Vous pouvez, par exemple, consulter le planning établi pour l’exposition 100 Mona Lisa valent mieux qu’une.

Produire

La production d’une exposition peut être chronophage. Aussi, il faut une bonne organisation en amont :

  • lister tout ce qu’il y a à faire en fonction des œuvres exposées.
  • prévoir tous les achats ou travaux nécessaires.
  • planifier l’ordre des tâches.

De l’aide peut s’avérer utile, notamment si vous avez peu de connaissances en électricité ou éclairage, ou encore des besoins spécifiques liés à vos œuvres ou à l’espace. Afin de ne pas vous disperser, voici quelques tuyaux !

Pensez d’abord votre scénographie.

Si vous exposez seul, vous pouvez vous faire aider par un autre artiste, un commissaire d’exposition, votre enseignant … Si vous exposez de manière collective, la scénographie peut s’organiser collectivement, chacun devant conserver à l’esprit la thématique ; vous pouvez aussi désigner un commissaire d’exposition ou un scénographe parmi vous.
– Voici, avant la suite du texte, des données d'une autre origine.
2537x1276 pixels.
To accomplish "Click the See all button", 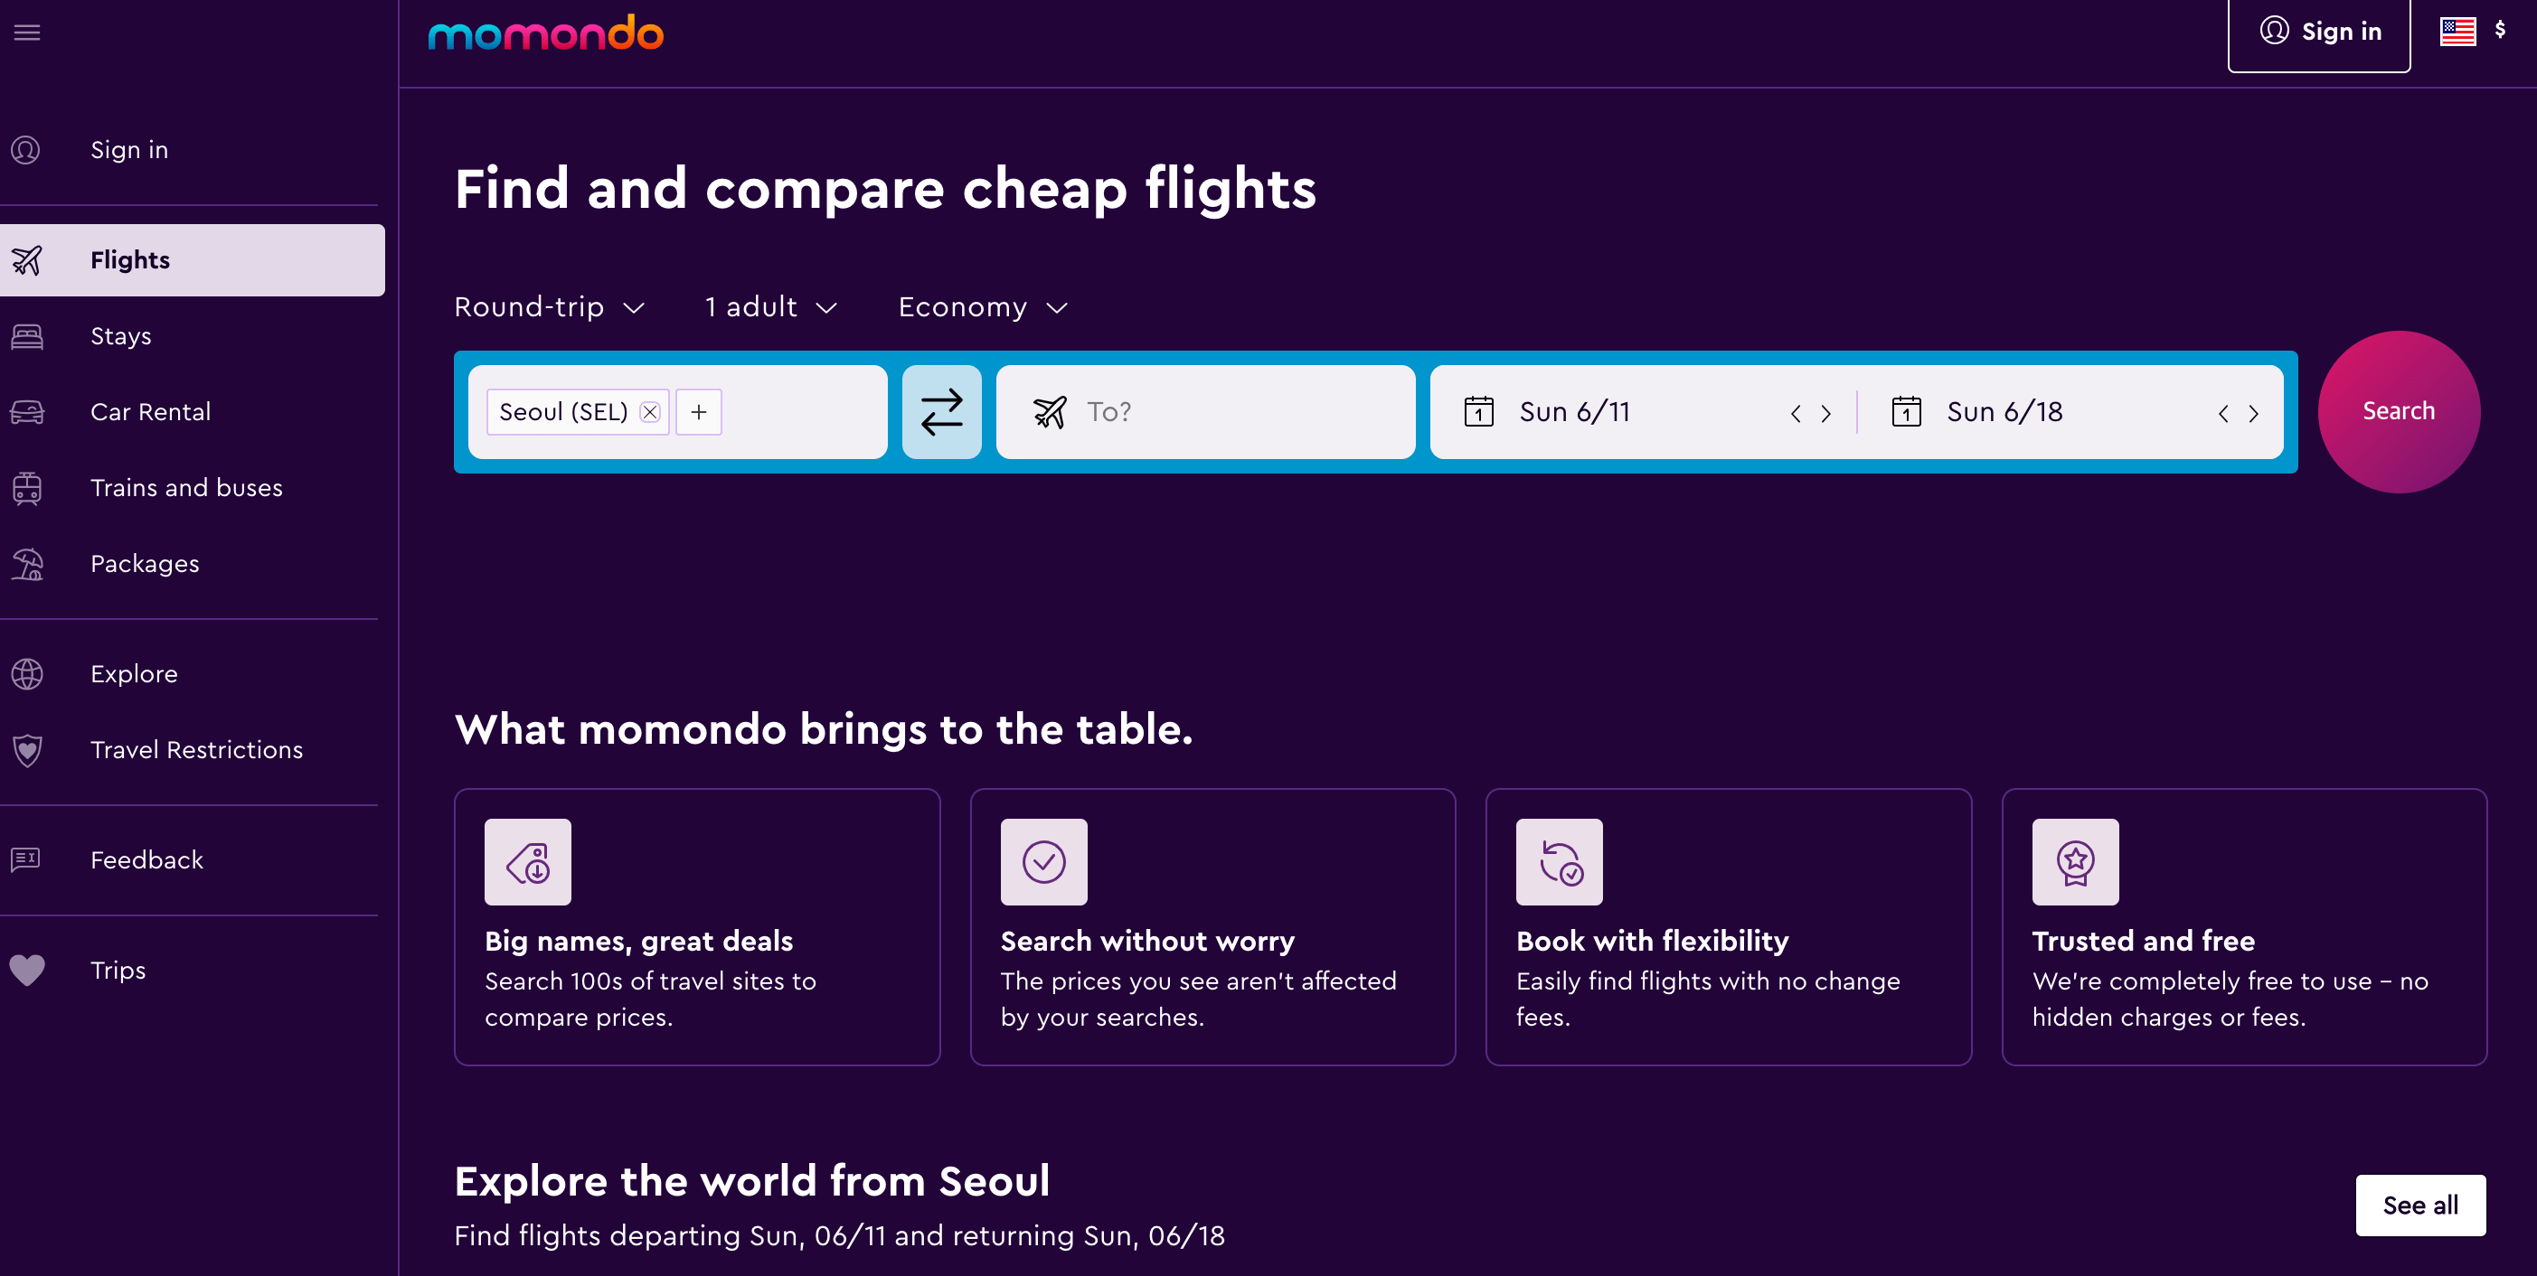I will 2420,1204.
De votre scénographie découleront beaucoup de choses dans la suite de la production. C’est l’opportunité de lister précisément tout ce dont vous avez besoin pour exposer chaque œuvre (accrochage et éclairage). Vous pourrez ajuster votre liste en la testant dans l’espace d’exposition, ce qui peut modifier vos besoins (branchements, cartels, etc.). Cela vous permettra aussi d’affiner votre communication (dossier de presse, médiation) qui peut en tenir compte.

Définissez un cheminement cohérent entre les œuvres. Veillez à laisser libre d’accès les sorties de secours. Prévoyez suffisamment d’espace pour que les visiteurs ne se télescopent pas ou ne soient pas face à face, ne bousculent pas les œuvres.

Organisez enfin le montage.

Si l’espace est géré par une équipe, il vous faut définir le mode de collaboration et le degré d’autonomie de chacun, afin qu’il n’y ait pas de malentendus. S’il n’y a pas d’accrochage fourni (cimaises notamment), assurez-vous que le contrat vous autorise à faire des trous aux murs. Avant de percer un mur, choisissez les bons outils (mèches, chevilles, vis en fonction du poids de l’œuvre) afin de ne faire que le minimum nécessaire ; si vous abîmez un mur, au mieux il vous faudra le ré-enduire, au pire il vous faudra payer sa réfection (voir votre contrat).

Une fois les œuvres définitivement placées, vous pouvez vous préoccuper des éclairages et finitions (cartels, branchements et leur sécurisation).

Envisagez la maintenance de l’exposition, afin de ne pas être pris au dépourvu sur les consommables à stocker (ampoules de rechange par exemple).